◆ **Task inputs**
※ ※ ※

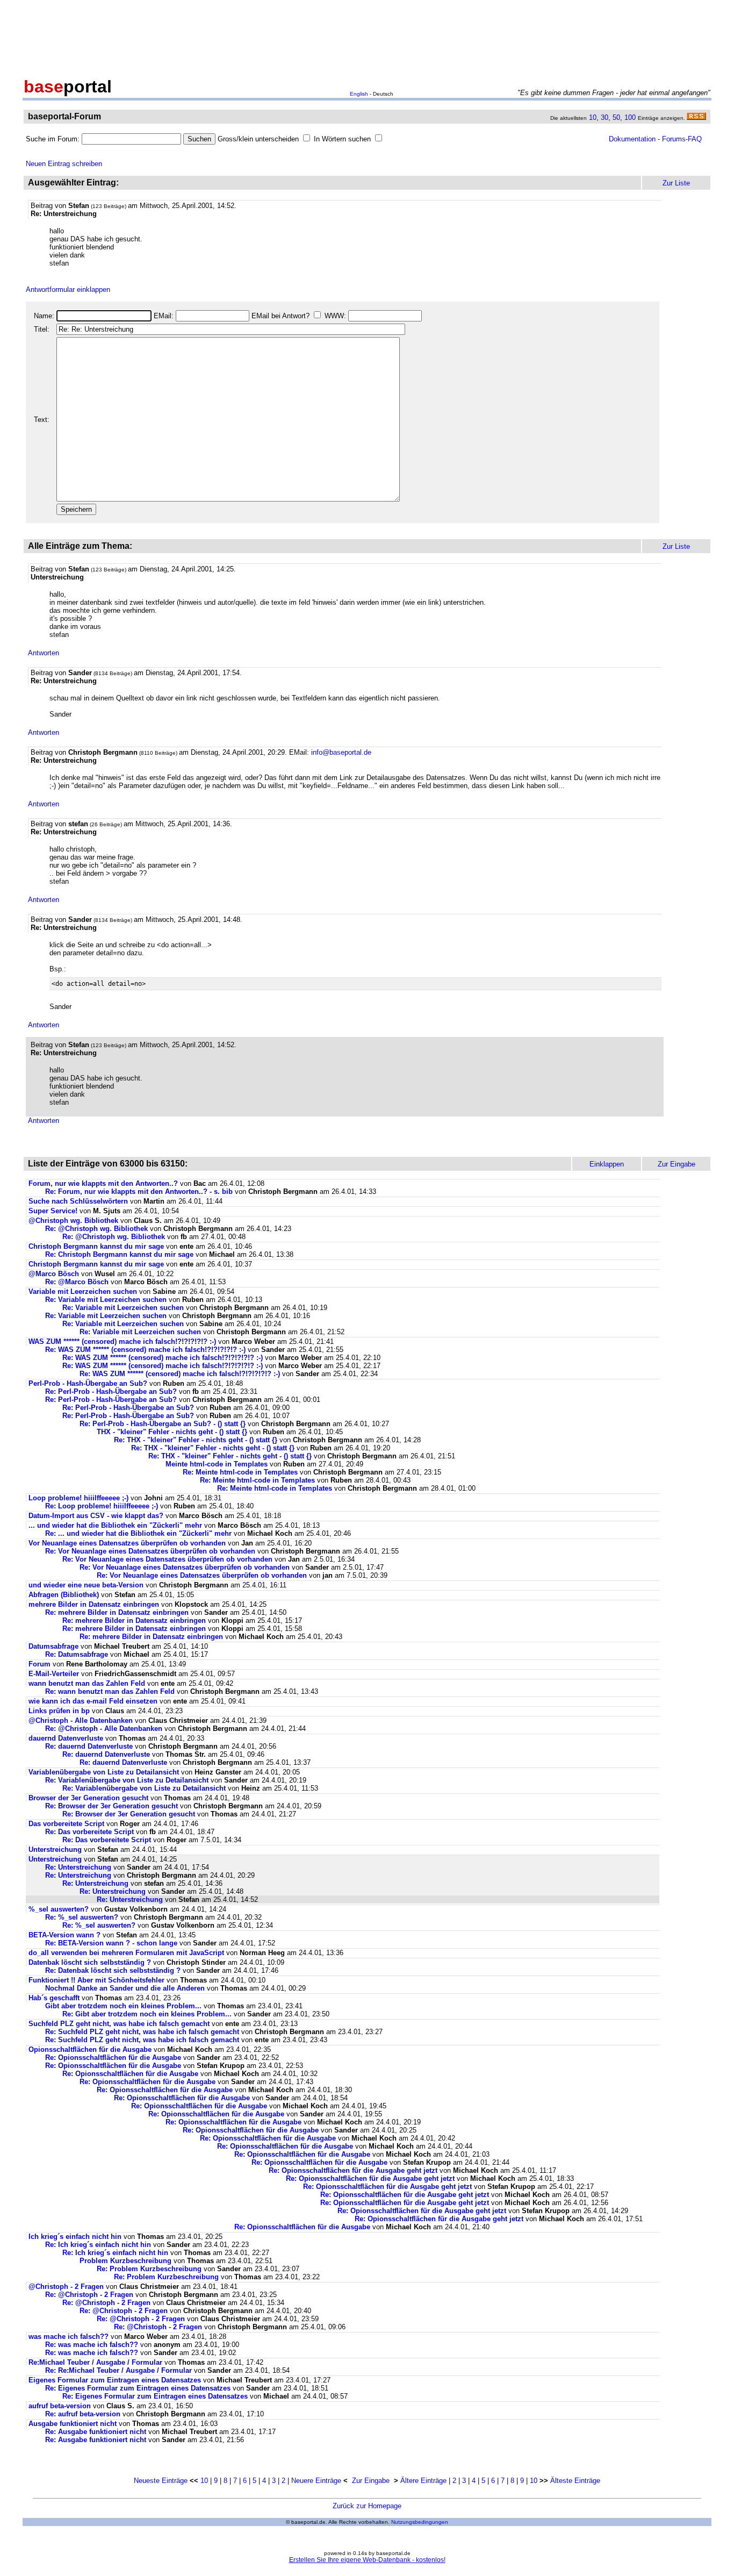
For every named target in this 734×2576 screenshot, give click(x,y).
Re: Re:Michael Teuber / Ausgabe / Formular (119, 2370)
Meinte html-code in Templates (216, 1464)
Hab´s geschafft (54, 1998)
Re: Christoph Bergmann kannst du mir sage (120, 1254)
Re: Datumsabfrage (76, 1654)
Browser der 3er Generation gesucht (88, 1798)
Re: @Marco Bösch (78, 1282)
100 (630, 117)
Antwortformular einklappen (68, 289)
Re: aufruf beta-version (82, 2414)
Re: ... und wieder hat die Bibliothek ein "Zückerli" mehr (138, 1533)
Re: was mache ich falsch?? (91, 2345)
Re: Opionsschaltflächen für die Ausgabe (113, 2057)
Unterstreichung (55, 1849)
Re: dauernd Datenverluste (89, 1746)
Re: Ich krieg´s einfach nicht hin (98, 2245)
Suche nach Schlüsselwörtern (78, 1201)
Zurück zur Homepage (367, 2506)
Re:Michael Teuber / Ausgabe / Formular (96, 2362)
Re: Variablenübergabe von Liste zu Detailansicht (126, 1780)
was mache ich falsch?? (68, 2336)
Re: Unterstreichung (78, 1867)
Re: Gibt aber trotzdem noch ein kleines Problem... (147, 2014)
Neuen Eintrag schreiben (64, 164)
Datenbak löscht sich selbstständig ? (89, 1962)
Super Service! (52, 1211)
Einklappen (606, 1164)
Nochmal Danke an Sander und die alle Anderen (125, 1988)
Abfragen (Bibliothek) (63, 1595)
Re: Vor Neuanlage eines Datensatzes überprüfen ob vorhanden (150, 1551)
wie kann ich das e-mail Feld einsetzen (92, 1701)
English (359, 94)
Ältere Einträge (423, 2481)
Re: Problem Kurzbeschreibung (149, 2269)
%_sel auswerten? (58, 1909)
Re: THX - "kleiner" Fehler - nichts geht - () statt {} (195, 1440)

※ ※ ※

How many lines of the material above contain the string "mache"? Answer with the number only.

◆ **Exercise result**
2